QSAR classification-based virtual screening followed by molecular docking studies for identification of potential inhibitors of 5-lipoxygenase.

Developments of novel inhibitors to prevent the function of 5-lipoxygenase (5-LOX) proteins that are responsible for a variety of inflammatory and allergic disease are a major challenge in the scientific community. In this study, robust QSAR classification models for predicting 5-LOX activity were developed using machine learning algorithms. The Support Vector Machines (SVM), Logistic Regression, k-Nearest Neighbour (NN) and Decision Trees were adopted to improve the prediction ability of the classification models. The most informative molecular descriptors that contribute to the prediction of 5-LOX activity are screened from e-Dragon, Ochem, PowerMV and Combined databases using Filter-based feature selection methods such as Correlation Feature Selection (CFS) and Information Gain (IG). Performances of the models were measured by 5-fold cross-validation and external test sets prediction. Evaluation of performance of feature selection revealed that the CFS method outperforms the IG method for all descriptor databases except for PowerMV database.
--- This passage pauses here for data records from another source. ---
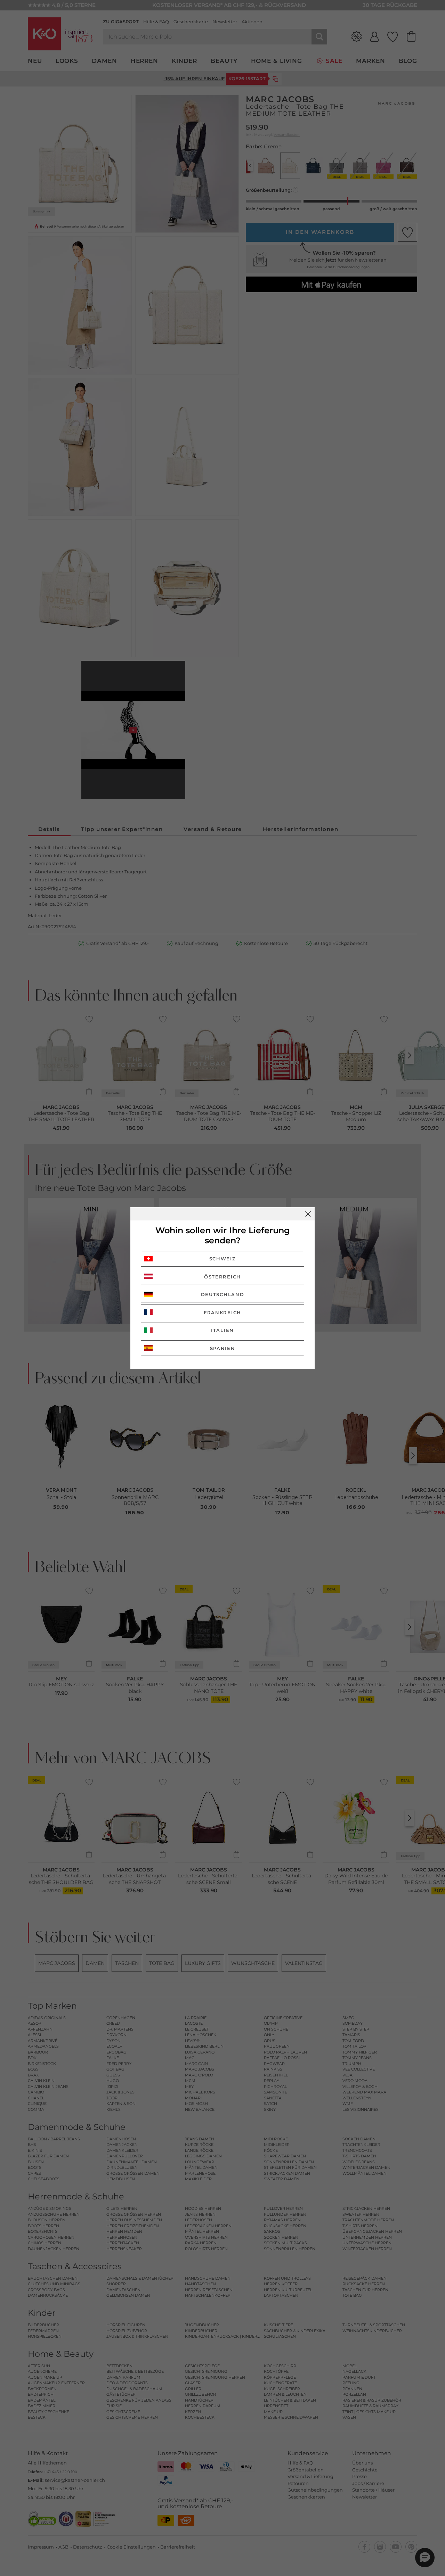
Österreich (222, 1276)
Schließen (308, 1213)
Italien (222, 1330)
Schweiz (222, 1258)
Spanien (222, 1348)
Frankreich (222, 1312)
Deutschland (222, 1294)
The best ensemble classification model was obtained with the IG filtered 'PowerMV' descriptor database using kNN (k = 5) algorithm which displayed an overall accuracy of 76.6% for the training set and 77.9% for the test set. Finally, we employed this model as a virtual screening tool for identifying potential 5-LOX inhibitors from the e-Drug3D drug database and found 43 potential hit candidates. This top screened hits containing one known 5-LOX inhibitors zileuton as well as novel scaffolds. These compounds further screened by applying molecular docking simulation and identified four potential hits such as Belinostat, Masoprocol, Mefloquine and Sitagliptin having a comparable binding affinity to zileuton.